6: Other tips and what to say
Of course, everyone you talk to is different. You should approach vaccine conversations as talking with and responding to someone, rather than talking at them. Think about your relationship with a person and what you know about their personality too.
If they express uncertainty
Acknowledge their mixed feelings and speak to those that are positive or can be built on.
Example:
They say: “I want to be safe from the virus but I’m worried about the side effects.”
You respond: “I can see you’re conflicted. So you want to be vaccinated, but want reassurance?”
Responding to doubts framed as difficult questions
Show that you understand where they’re coming from (you can do this without necessarily agreeing). Then suggest information in a way that respects their autonomy.
Example:
They say: “But how do we know that the vaccine was really tested properly?”
You respond: “I was worried about that too! But then I did some reading about it. I can share if you like?”
Or,
“I was thinking about that too, and I’m not sure of the answer. But I’ve been reading about it and am feeling better, I can send you some info sometime soon?”
Sharing information
Avoid being condescending or using language they don’t understand. Instead, refer to something they already know and build on that.
Example:
“You know how there was a SARS virus in 2003? That was a similar type of coronavirus to COVID-19, and researchers have actually been working on a vaccine since then.”
Or,
“Remember when we started hearing about people volunteering to test the vaccine? Normally it takes ages to find volunteers. But these vaccines have had so many volunteers in the testing period, so the trials didn’t take so long.”
Also share information that is digestible and accessible. Most people aren’t going to read a long article or watch a documentary, but might read or listen to a simple summary.
A young person lying on their stomach and smiling at their phone.
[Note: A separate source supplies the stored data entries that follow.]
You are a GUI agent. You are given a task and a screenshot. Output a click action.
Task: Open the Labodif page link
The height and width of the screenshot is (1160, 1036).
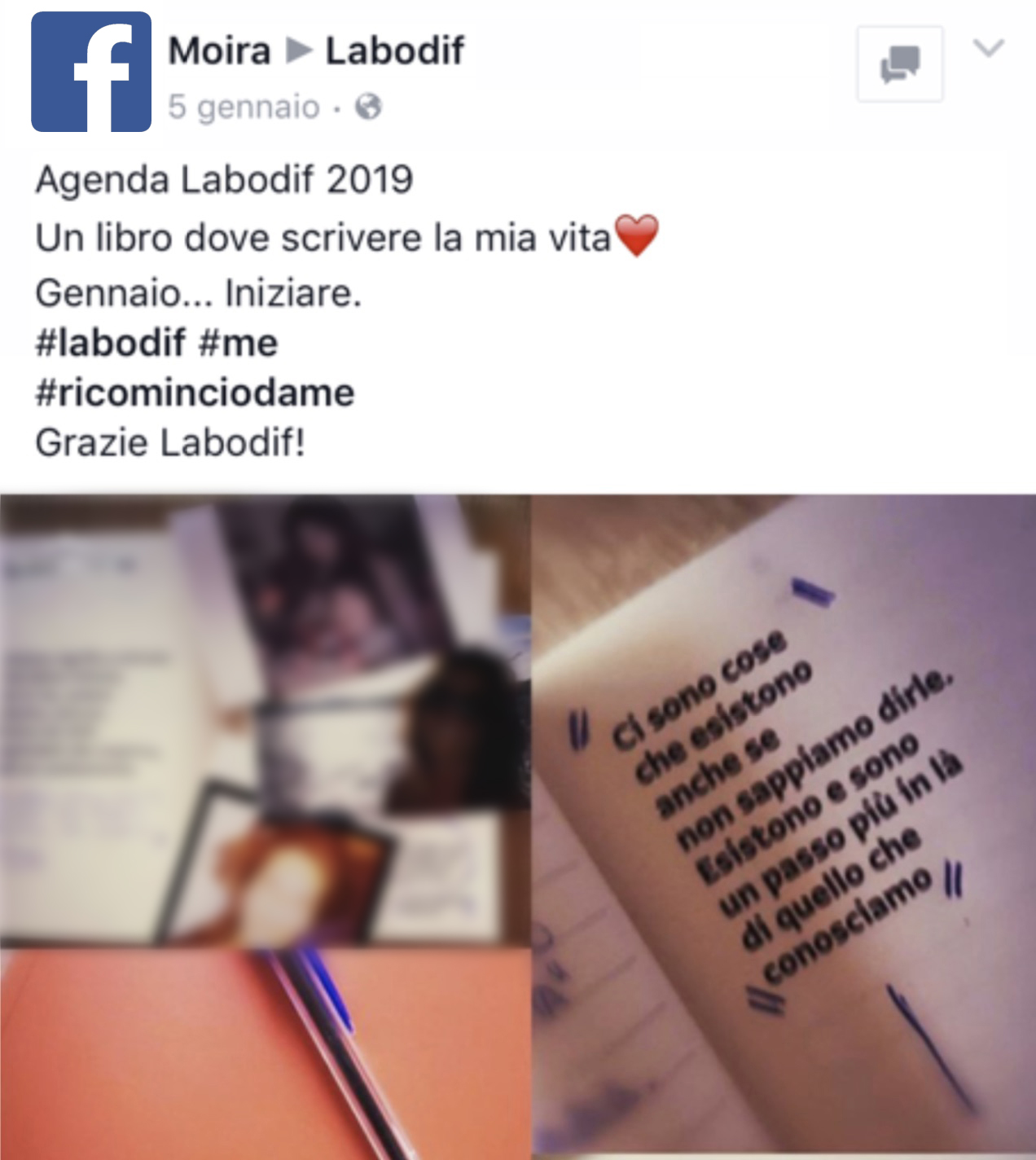[x=395, y=51]
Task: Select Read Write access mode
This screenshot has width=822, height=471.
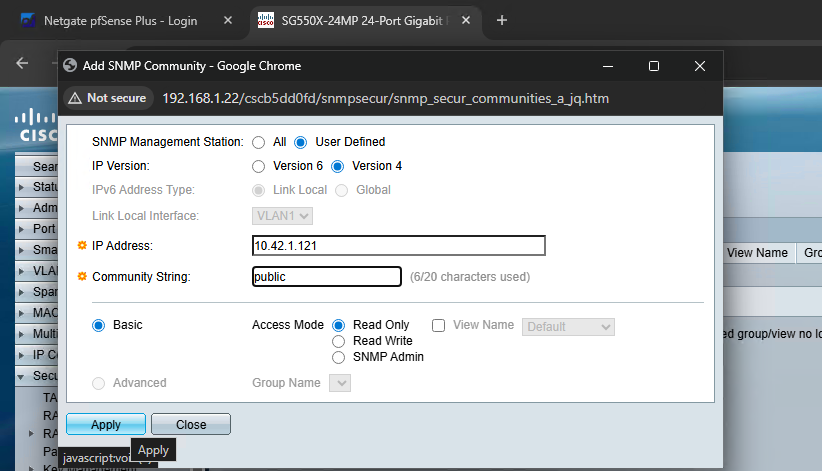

If they’re struggling to understand information, or reference incorrect information
Focus on what they get right, and the information that is relevant. Then offer correct information using “yes, and…” language. Unnecessary information or picking up what’s wrong with what they’re saying can feel embarrassing and condescending. Avoid phrases like, “not quite, it’s more complicated than that,” or “well, actually…”.
Example:
They say: “Did you see Lisa’s Instagram story? She got vaccinated and then she tested positive. The vaccine doesn’t even work.”
You say: “The vaccine is very good at preventing COVID but not perfect. You might get COVID after the vax, but it's still super good at stopping you from getting really sick from it!”
Talking about younger relatives (5 to 11-year-olds) getting vaccinated
As an older sibling or cousin, you can be an important role model to little loved ones. Check out our guide to supporting a younger relative to get vaccinated, including speaking to their parents or carers.
If the conversation goes south
Not everyone is open to discussion. This is a minority of people, and they’re often not worth arguing with. It’s better to focus on talking to people who have questions, mixed feelings, or aren’t strongly attached to being against the vaccines. But if you do find yourself in a conversation that is spiralling into an argument, acknowledge your differences and disengage.
Example:
You say: “I think we can agree to disagree on this one.”
Or,
“It seems we just have different points of view on this, and that’s okay.”
7: Next steps?
Remember, these can be ongoing conversations - there doesn’t have to be an immediate ‘conclusion’. You might like to follow up with this person or reflect privately about what was positive or productive about the conversation.